When he joined the Peace Corps in 2004, Steve Kallaugher did not anticipate that his volunteer HIV/AIDS work in Swaziland would become his calling. But after witnessing how AIDS had made orphans of thousands of children in the tiny, landlocked sub-Saharan African country—which boasts the world’s highest adult HIV prevalence at more than 40 percent—he was stirred to act.
“There is no indication whatsoever that the prevalence rate is going to drop,” says Kallaugher, 57, who, though HIV negative, has been involved in HIV/AIDS advocacy efforts since 1983. “And the kids are all going to pay more and more. So when [Swaziland’s] national AIDS council asked me if I could do something to help them I just jumped on it.”
In 2005, Kallaugher teamed with the Swazi government’s National Emergency Response Council on HIV/AIDS to found Young Heroes, a fund-raising organization that helps feed, clothe and educate more than 1,000 AIDS orphans. The nonprofit group was recently presented to UNICEF’s Global Orphan Alliance as a best practice that other countries should adopt.
Why Young Heroes? “They’ve got to be heroes just to make it through the day,” Kallaugher explains. “They’ve got nobody, they don’t eat every day, they’re in tattered hand-me-downs, and many don’t have money to go to school. That’s just the physical part. That’s not [counting] the grief and the fear they have to live with.”
Earlier this summer, Young Heroes debuted a fund-raising effort titled “100 Parties for the Orphans of AIDS” on June 16. On that date in 1976, thousands of Soweto children walked out of their classrooms to protest poor education under apartheid. Fifteen years later, The Organization of African Unity declared it a day of remembrance, calling it the Day of the African Child.
“But as is so often the case, it has [historically been] a day of empty talk,” Kallaugher says. “And we thought, ‘Let’s try and turn it into a day of action.’”
Young Heroes asked people across the United States to hold 100 different house parties, raising $500 each.
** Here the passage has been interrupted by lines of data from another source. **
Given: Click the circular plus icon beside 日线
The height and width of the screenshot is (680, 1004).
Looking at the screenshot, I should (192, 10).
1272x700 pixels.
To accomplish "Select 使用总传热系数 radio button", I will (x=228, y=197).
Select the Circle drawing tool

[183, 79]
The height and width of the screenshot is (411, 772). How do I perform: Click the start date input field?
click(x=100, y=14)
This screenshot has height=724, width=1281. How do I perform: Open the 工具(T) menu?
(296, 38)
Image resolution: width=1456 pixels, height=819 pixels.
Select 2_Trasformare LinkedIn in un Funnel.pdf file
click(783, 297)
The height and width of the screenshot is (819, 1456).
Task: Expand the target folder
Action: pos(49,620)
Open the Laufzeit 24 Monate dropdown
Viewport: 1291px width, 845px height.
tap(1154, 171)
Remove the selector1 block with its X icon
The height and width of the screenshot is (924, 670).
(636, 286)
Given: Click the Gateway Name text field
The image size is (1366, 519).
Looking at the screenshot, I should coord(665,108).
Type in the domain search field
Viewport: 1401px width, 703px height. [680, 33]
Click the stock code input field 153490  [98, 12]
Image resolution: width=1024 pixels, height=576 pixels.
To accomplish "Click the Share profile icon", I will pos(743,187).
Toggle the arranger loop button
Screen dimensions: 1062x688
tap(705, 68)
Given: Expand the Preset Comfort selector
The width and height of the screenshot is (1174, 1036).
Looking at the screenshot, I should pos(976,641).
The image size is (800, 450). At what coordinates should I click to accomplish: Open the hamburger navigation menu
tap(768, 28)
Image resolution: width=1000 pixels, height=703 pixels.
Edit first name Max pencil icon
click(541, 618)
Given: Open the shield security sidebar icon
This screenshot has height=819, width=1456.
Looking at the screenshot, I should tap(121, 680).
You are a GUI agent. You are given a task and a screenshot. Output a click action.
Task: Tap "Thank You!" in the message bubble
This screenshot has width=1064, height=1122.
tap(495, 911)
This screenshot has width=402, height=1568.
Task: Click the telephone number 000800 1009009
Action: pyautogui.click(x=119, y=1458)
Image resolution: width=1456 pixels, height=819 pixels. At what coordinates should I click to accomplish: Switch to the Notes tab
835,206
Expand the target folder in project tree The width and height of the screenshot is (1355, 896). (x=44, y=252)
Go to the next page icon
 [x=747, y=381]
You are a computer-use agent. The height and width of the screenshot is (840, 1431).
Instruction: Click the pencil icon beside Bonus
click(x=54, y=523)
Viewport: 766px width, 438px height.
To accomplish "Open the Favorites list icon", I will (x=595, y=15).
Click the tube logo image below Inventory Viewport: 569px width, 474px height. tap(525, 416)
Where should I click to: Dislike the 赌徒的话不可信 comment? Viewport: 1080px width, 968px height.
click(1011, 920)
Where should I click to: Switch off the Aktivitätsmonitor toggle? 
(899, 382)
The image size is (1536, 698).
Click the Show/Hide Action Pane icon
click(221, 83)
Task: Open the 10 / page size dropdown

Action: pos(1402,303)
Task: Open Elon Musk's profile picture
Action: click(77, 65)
That $50,000 is enough to feed more than 300 orphans for a year.
Young Heroes is now working with the Elizabeth Glaser Pediatric AIDS Foundation to establish a medical care program for its HIV-positive orphans by year’s end.
“I went into [Swaziland] not knowing what I was going to do, and now four years later, there’s 1,000 kids eating and going to school every day,” Kallaugher says. “There are days when I step back and say, ‘Not bad.’” Not bad at all.